To claim the Research Credit, taxpayers must evaluate and document their research activities contemporaneously (that is, over the period of time in which the research occurs) to establish the amount of qualified research expenses paid for each qualified research activity. While some expenses may be estimated, taxpayers must have a factual basis for the assumptions used to create the estimates.

Unsupported claims for the Research Credit may subject taxpayers to penalties. Taxpayers should carefully review any reports or studies prepared by third parties to ensure they accurately reflect their activities. Third parties who are involved in the preparation of improper claims or research credit studies also may be subject to penalties

Fuel Tax Credit scams

The Fuel Tax Credit is generally limited to off-highway business use or use in farming. For that reason, it is not available to most taxpayers. Still, the IRS routinely finds unscrupulous tax return preparers who have enticed sizable groups of taxpayers to inflate their refunds by erroneously claiming the credit.

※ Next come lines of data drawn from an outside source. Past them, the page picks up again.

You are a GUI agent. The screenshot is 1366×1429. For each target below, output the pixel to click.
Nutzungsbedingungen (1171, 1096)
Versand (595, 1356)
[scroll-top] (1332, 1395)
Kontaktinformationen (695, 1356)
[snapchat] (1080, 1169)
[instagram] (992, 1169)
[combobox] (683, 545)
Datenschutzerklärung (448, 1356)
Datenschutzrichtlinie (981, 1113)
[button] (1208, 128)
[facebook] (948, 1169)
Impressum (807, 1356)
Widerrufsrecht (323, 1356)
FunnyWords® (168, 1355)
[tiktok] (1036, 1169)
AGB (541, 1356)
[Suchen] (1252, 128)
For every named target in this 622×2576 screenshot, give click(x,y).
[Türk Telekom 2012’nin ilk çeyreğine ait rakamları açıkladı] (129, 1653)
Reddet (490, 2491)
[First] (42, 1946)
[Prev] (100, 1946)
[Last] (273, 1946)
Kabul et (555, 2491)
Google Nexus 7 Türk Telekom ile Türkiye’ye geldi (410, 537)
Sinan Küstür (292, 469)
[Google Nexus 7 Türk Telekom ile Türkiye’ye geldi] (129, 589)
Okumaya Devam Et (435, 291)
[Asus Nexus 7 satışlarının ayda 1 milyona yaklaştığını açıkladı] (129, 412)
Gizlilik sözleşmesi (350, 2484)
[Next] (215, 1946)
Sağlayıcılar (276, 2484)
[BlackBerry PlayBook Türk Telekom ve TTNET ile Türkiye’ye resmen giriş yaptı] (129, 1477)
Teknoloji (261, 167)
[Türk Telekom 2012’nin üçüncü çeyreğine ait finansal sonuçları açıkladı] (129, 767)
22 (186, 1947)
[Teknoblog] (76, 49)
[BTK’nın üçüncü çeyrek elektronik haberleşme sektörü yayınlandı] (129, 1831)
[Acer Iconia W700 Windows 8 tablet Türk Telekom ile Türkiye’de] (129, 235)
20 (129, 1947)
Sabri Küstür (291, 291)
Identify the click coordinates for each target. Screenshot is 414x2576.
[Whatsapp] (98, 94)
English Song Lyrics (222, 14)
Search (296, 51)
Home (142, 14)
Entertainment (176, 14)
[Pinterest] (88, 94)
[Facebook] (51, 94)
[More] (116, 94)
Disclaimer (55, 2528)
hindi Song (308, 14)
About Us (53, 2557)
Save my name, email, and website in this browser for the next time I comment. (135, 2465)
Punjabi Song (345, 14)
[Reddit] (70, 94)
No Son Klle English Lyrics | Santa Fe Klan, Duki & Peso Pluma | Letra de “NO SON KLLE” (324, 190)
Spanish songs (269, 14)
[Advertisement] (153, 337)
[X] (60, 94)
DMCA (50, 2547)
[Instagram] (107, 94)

Improper claims for the fuel tax credit generally come in two forms. First, an individual or business may make an erroneous claim on their otherwise legitimate tax return. Second, identity thieves file bogus claims, often as part of a broader fraudulent scheme.

The IRS has stepped up efforts to improve Fuel Tax Credit compliance. IRS processing systems, including new identity theft screening filters, are now stopping a significant number of questionable Fuel Tax Credit refund claims.

Fraud involving the Fuel Tax Credit is considered a frivolous tax claim and can result in a penalty of $5,000.

Additionally, illegal scams can lead to significant penalties and interest and possible criminal prosecution. IRS Criminal Investigation works closely with the Department of Justice to shutdown scams and prosecute the criminals behind them.

Properly claiming the Fuel Tax Credit

The federal government taxes gasoline, diesel fuel, kerosene, alternative fuels and certain other types of fuel. Certain commercial uses of these fuels are nontaxable. Taxes paid for fuel to power vehicles and equipment used off-road may qualify for the credit and may include farm equipment, certain boats, trains and airplanes. Individuals and businesses that purchase fuel for one of those purposes can claim the credit by filing Form 4136, Credit for Federal Tax Paid on Fuels.